The fish won't enter the tank all at once.

The tank is taking more time than I expected to get going and it's complicating things a little. If I manage to keep on track, the plan is the following.

Cypris, Paracypris, Buescheri and Tanganicodus first.

A few days later, I will put a small shell bed (3 layers of shells) on the right side, close to the concrete column and Multies will start to move in.

A few weeks later, I will put lots of scattered shells on the left, so that other shellies can find a place.

Brevis, Ocellatus, Sumbus will enter slowly. I expect this whole process to take around 3 months.

Fogelhund: The Multie colony will take a couple of years to ocupy the area I prepared for them, and the shellbed will keep expanding according to their needs because I'm trying to avoid the situation you warned me about, and it's not going to be easy, no matter how big and strong the colony is.

I'm getting around 3500 shells. The Multies will get 3000 shark eyes. There's a company in the US that sells 100 shells for 6 USD. I think Shark eye are great for them, because the layers of shells are very stable, and they seem to enjoy the spaces between the shells as much as the shells themselves. At my parents house, they have no more shells and they managed to build a large cave system between Vallisnerias roots.

Right now I'm not sure about my decision of placing a rock layer under the sand in the Multies area. And with all their digging, 3 layers of shells won't hide completly the rocks below, I guess. And in time, when exiled Buescheri find that out... only God knows.

And Sumbus have no problems to conquer space at the edge of a Multie colony.

I guess the best thing I can do is to keep removing fish that breed too much.

That big empty area in the middle, is meant for sand dwellers and it also serves to discourage invasion of the Multie colony. A shellie that tries to mess with the Multies will have to cross a desert and arrives there on a weekened position. But has I've read somewhere, cichlid fight for 3 reasons: territory, territory and territory. What will happen in this tank will be something in between what happens in a normal tank and the lake, I guess.

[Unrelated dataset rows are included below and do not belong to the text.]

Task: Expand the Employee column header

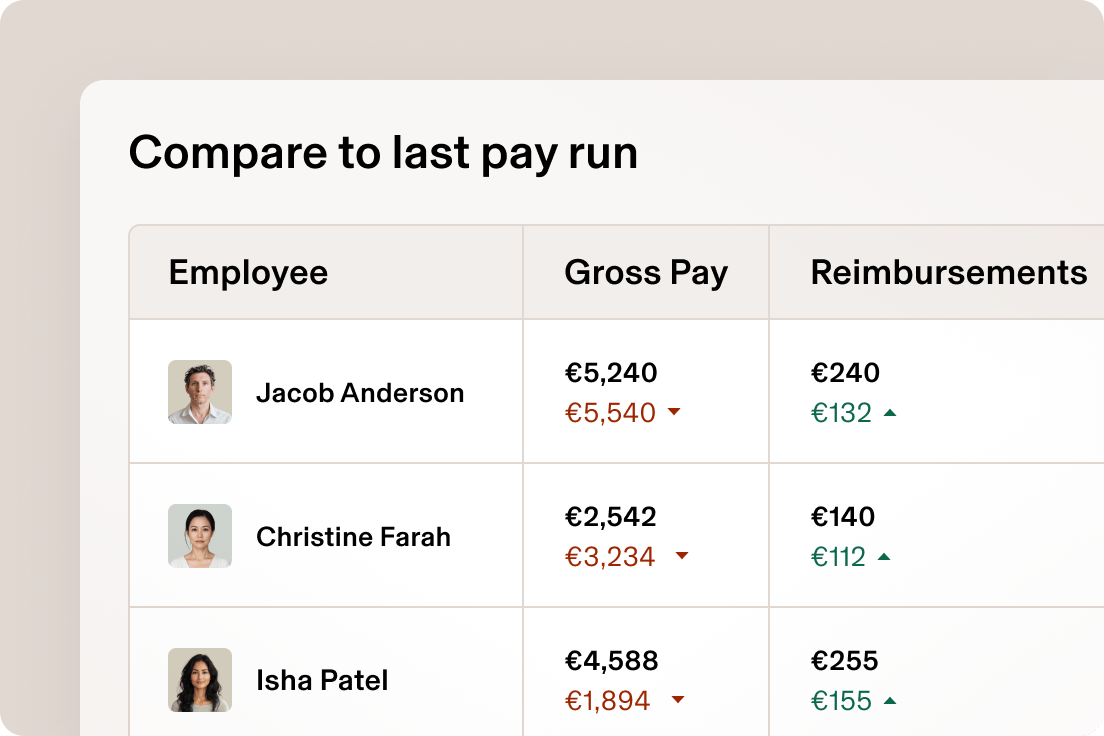Action: point(249,272)
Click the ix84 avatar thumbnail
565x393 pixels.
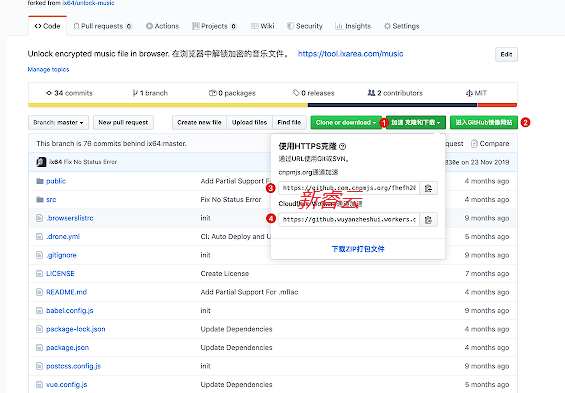pyautogui.click(x=41, y=162)
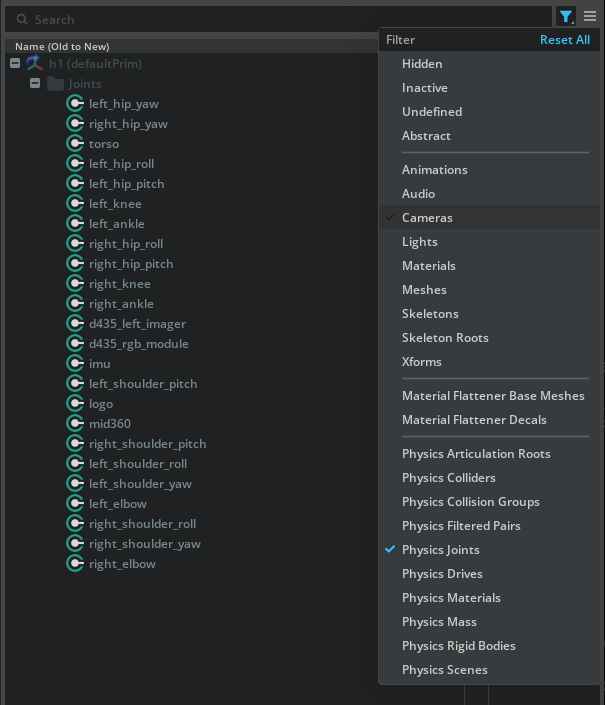Sort by the Name (Old to New) header
605x705 pixels.
[62, 46]
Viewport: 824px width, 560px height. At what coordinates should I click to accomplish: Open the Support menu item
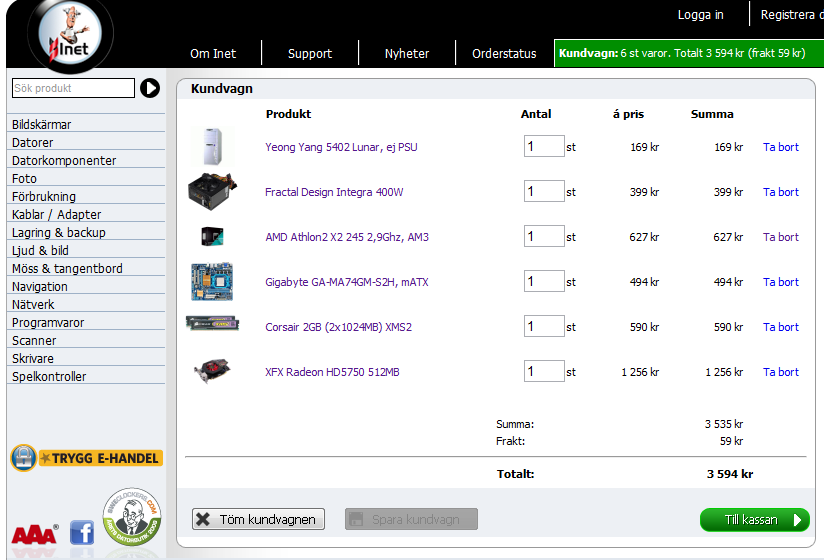tap(309, 54)
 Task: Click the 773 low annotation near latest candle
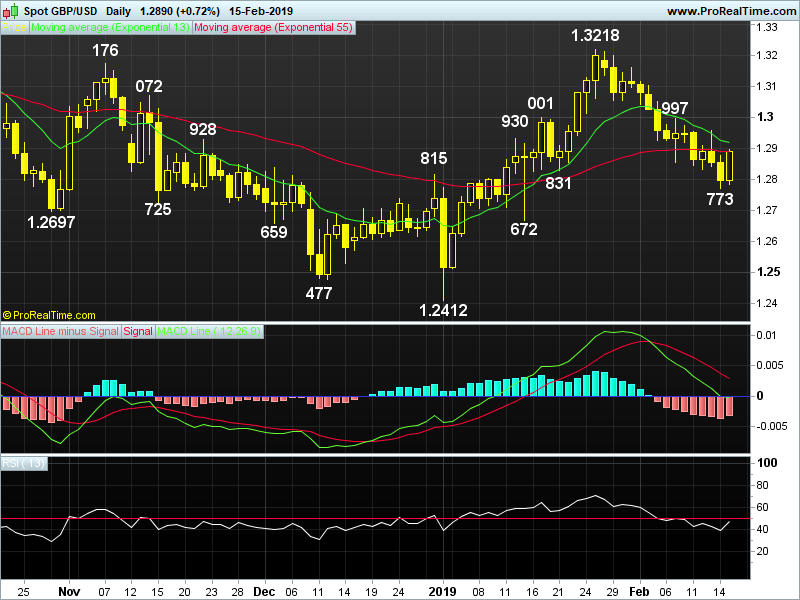[720, 199]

On the positive side, in my parents house the tank has 6 shelldwellers species inside (Multies, Brevis, Stappersi, Sumbus, Caudopunctatus and Boulengeri), Buescheri, Cypris and a few other fish and there wasn't any serious problem.


----------



## alexrex20

i wonder how quickly a group of 12 unsexed brichardi would take over that entire tank. lol


----------



## BioG

I'm hoping to see actual film of this tank as I'm curious as to how these fish will behave in such a large setting, I'm sure they'll all be fine, you've put a responsible amount of thought into all of this, I just wanna see it. Hurry up!! :lol:


----------



## fiupntballr

you know what would be cool.... a web cam to watch that tank!


----------



## jrh

Ditto for the fish cam


----------



## Rick_Lindsey

jrh said:


> Ditto for the fish cam


Mount it on one of those little RC submarines, and set up paypal to charge $1 for 5 minutes of steering the sub remotely through the web! I bet there'd be a waiting-list of people waiting to put in their dollar .

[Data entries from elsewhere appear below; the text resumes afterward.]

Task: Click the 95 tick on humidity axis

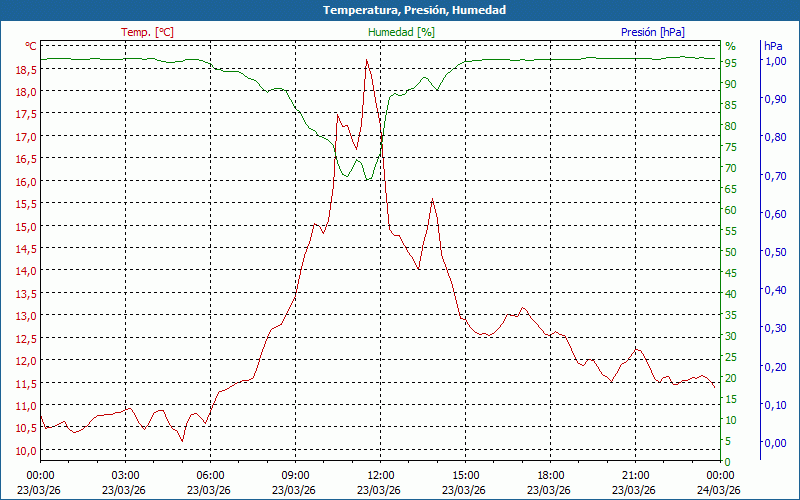Action: [x=730, y=63]
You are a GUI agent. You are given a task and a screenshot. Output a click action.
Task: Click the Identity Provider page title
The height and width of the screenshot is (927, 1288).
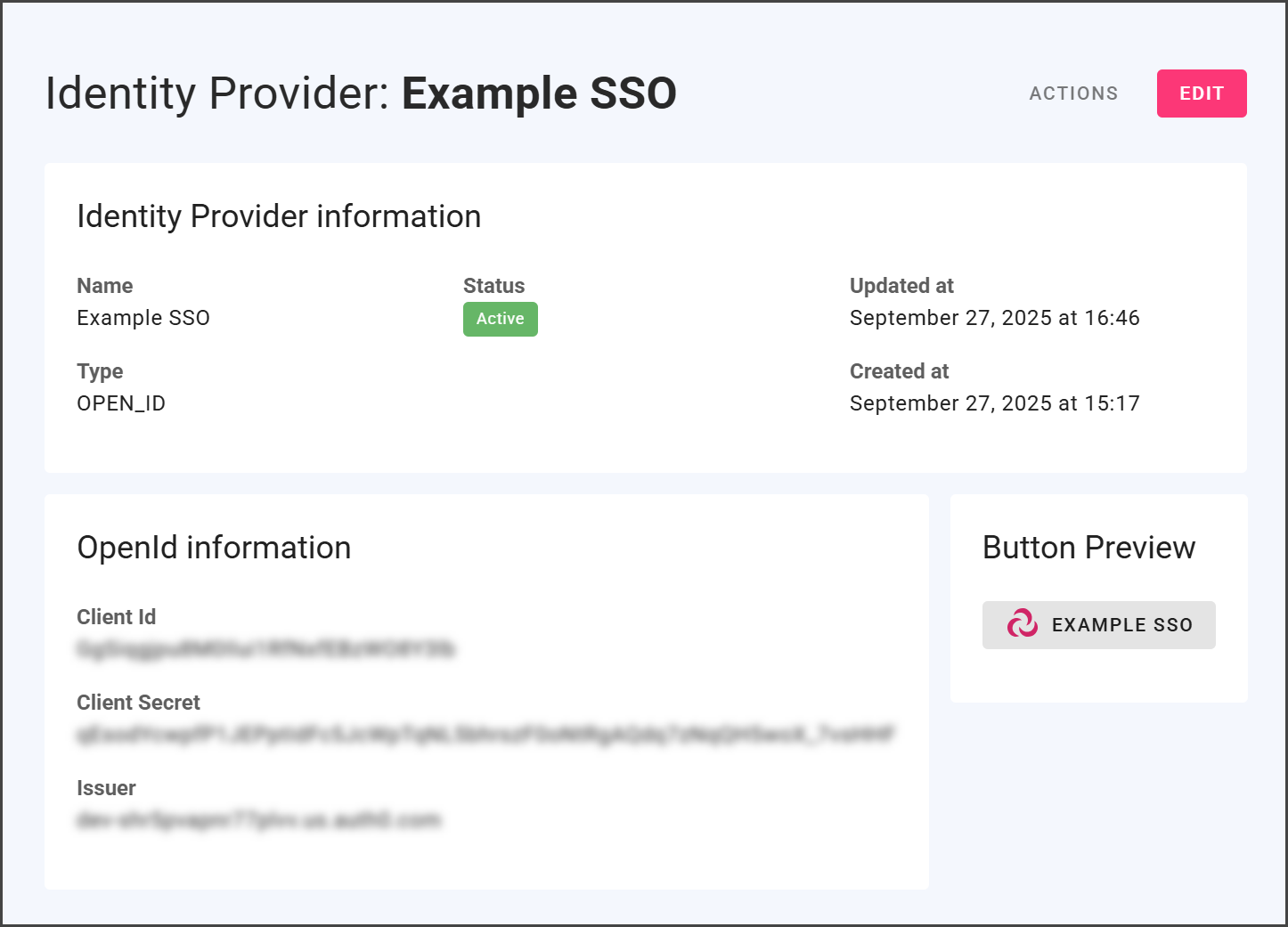tap(361, 94)
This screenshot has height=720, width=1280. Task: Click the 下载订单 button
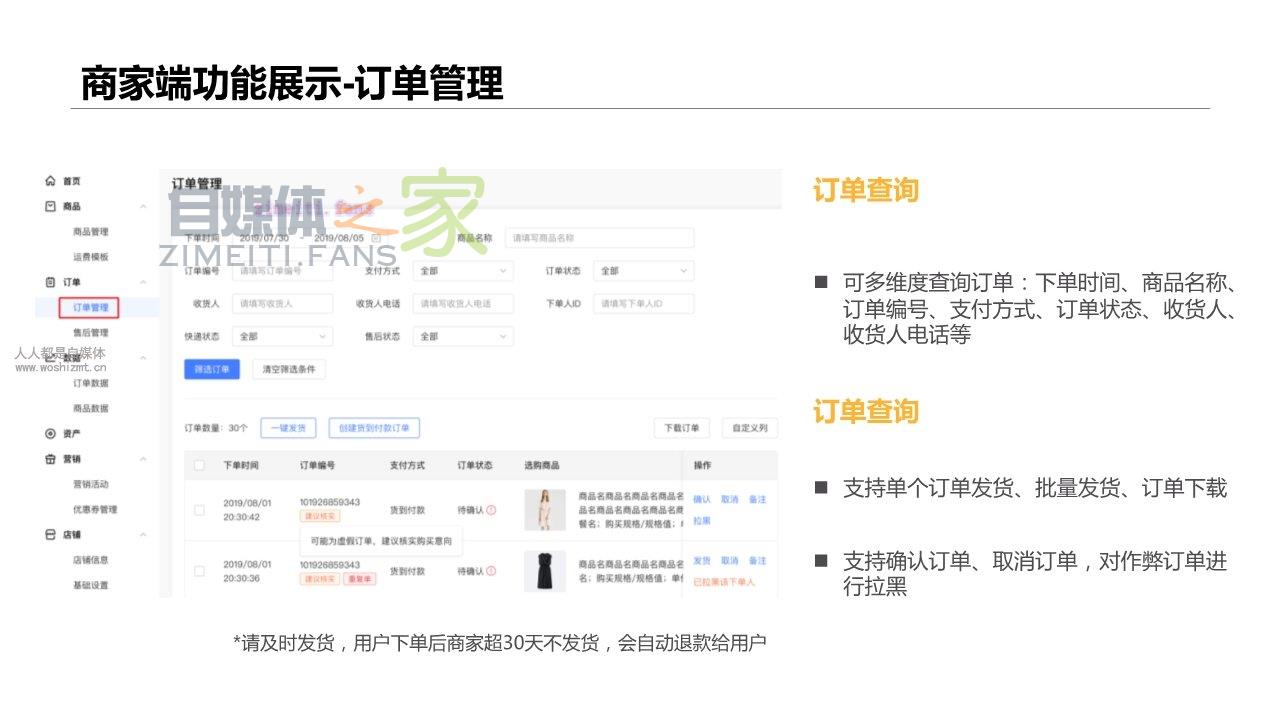pos(682,428)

-Rick (the armchair aquarist)


----------



## Ardeus

The webcam is a good idea. At least with some advertising to help pay the heating bills.

But I have a much, much better idea than webcams for this tank


----------



## Rick_Lindsey

Ardeus said:


> The webcam is a good idea. At least with some advertising to help pay the heating bills.
> 
> But I have a much, much better idea than webcams for this tank


Scuba Diving?

-Rick (the armchair aquarist)


----------



## Ardeus

No scuba diving or snorkeling 

I really must get things going soon, because the tank is full of mosquitoe larvae.


----------



## Maddog

that will bea yummy treat for yoru cichlids


----------



## Ardeus

Meanwhile I'm yummy treat for my mosquitoes :?


----------



## t0rns0ul

Your tank is amazing. I look forward to updates



> The Multies will get 3000 shark eyes. There's a company in the US that sells 100 shells for 6 USD.


Can you share the company which you are purchsing the shells from in the US?


----------



## Ardeus

Shell Horizons.


----------



## Rick_Lindsey

I don't know about ardeus' source, but www.shellhorizons.com offers bulk shells more cheaply than most places I've seen.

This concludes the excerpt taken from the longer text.